**THE PROBLEM**
Arrange the records, starting at the beginning and going on through the line that contains "pos(1020,175)", as a two-column CSV with the headers instruction and location. Give one row for each text and its matching location, with each value in a single quoted field and any line breaks replaced by spaces.

Text and item location entries

+++

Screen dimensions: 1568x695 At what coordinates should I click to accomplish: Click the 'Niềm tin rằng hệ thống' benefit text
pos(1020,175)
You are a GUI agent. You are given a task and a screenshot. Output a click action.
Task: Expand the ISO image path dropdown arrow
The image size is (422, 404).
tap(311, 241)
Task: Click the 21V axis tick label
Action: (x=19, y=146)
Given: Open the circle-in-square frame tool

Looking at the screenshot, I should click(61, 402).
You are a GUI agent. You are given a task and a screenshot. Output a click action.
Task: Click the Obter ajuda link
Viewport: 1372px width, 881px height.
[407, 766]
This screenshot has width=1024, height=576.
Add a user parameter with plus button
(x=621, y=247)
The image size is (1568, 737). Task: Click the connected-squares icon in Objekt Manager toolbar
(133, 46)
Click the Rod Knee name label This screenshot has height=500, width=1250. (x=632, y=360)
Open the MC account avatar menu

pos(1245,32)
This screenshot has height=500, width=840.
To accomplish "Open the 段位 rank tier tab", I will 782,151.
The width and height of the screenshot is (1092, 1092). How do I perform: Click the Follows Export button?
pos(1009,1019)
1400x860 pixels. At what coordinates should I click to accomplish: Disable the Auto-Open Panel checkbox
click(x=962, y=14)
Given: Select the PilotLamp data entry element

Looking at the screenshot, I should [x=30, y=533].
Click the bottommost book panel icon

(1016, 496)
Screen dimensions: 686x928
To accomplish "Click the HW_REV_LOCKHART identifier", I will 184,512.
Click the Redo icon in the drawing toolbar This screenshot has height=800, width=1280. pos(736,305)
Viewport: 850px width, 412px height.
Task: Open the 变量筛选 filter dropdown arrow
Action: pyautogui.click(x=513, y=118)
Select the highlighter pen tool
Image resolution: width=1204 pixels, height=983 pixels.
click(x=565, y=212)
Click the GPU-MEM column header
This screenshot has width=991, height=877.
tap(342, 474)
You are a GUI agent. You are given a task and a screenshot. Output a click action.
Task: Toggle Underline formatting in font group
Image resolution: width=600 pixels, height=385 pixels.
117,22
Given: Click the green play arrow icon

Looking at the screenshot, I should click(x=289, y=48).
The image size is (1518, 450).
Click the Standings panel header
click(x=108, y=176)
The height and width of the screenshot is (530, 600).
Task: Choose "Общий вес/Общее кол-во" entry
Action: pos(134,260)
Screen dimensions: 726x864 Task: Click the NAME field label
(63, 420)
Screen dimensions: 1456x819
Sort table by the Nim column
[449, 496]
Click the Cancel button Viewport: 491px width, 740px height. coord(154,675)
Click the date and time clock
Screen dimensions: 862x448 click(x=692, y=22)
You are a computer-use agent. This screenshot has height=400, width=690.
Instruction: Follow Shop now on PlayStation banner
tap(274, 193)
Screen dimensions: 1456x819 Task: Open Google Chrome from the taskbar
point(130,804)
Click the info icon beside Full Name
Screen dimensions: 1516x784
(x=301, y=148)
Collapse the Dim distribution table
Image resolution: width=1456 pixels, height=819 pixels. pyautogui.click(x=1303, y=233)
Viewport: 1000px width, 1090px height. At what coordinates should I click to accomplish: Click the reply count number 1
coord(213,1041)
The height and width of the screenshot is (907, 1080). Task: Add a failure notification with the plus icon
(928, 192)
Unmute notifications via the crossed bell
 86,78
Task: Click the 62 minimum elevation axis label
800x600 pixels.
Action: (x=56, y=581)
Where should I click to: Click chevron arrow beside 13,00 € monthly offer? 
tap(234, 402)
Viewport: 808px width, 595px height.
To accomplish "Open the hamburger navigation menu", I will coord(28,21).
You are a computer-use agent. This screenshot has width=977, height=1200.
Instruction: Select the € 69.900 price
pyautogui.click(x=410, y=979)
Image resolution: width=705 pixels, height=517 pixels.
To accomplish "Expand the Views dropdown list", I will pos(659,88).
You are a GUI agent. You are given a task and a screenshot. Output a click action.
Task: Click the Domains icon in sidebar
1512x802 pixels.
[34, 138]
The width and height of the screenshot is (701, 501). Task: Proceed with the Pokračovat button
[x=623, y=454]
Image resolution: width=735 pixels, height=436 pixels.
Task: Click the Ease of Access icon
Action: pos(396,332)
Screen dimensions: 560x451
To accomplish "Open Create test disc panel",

+++

**WORKED SOLUTION**
instruction,location
"Screen dimensions: 1568x695 At what coordinates should I click to accomplish: Click the 'Niềm tin rằng hệ thống' benefit text","pos(1020,175)"